Why minimum 3 Journal Nodes are required in Hadoop HA architecture

Question

I have installed Hadoop in multi-distributed mode. I need high availability (HA architecture) for my cluster. So, I am planning to set up HA using Quorum Journals. While going through the official documentation I found, there must be at least 3 JournalNode daemons. Can anyone help me in understanding why we need 3 Journal Nodes.

kurt_cobain · Answer 1 · Apr 20, 2018

Initially in Hadoop 1.x, the NameNode was the single point of failure and once the NameNode goes down the cluster goes down. This is the reason why, Hadoop 2.x has High Availability architecture, where there are 2 NameNodes where one NameNode is the active NameNode & other one is the passive NameNode.

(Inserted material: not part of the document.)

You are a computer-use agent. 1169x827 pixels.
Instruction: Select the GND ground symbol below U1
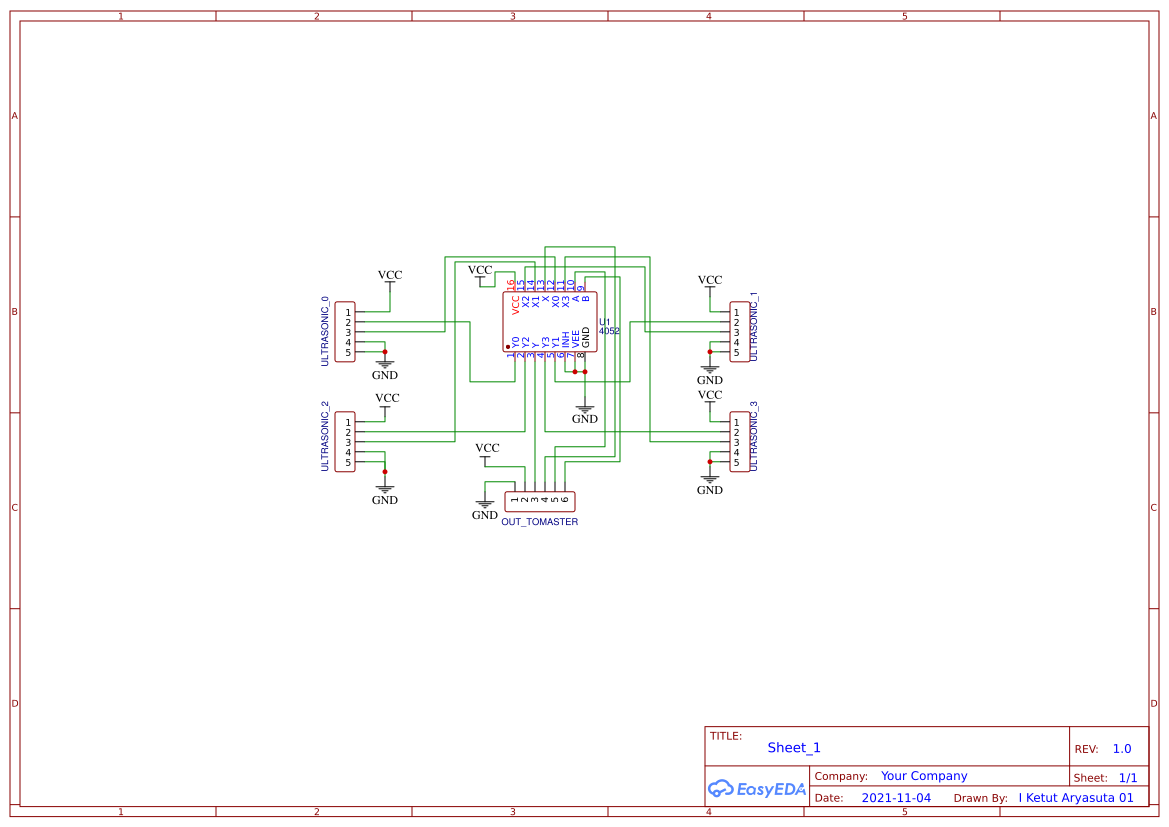tap(584, 408)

To make the cluster highly available, both the NameNode should be in sync. So, for this Journal Node was introduced. Journal Node are the ones which will perform the synchronisation activities between Active & Passive NameNode.

Now imagine a situation where the JournalNode fails. The whole purpose of the High availability fails. Again, the Journal Node will become single point of failure.

More than half of the total journal nodes should be healthy and running. In case of 2 journal node, more than half means both the journal node should be up & running. So, you cannot bear any node failure in this situation.

Thus, the minimum number of nodes is 3 suggested, as it can handle Journal Node failure.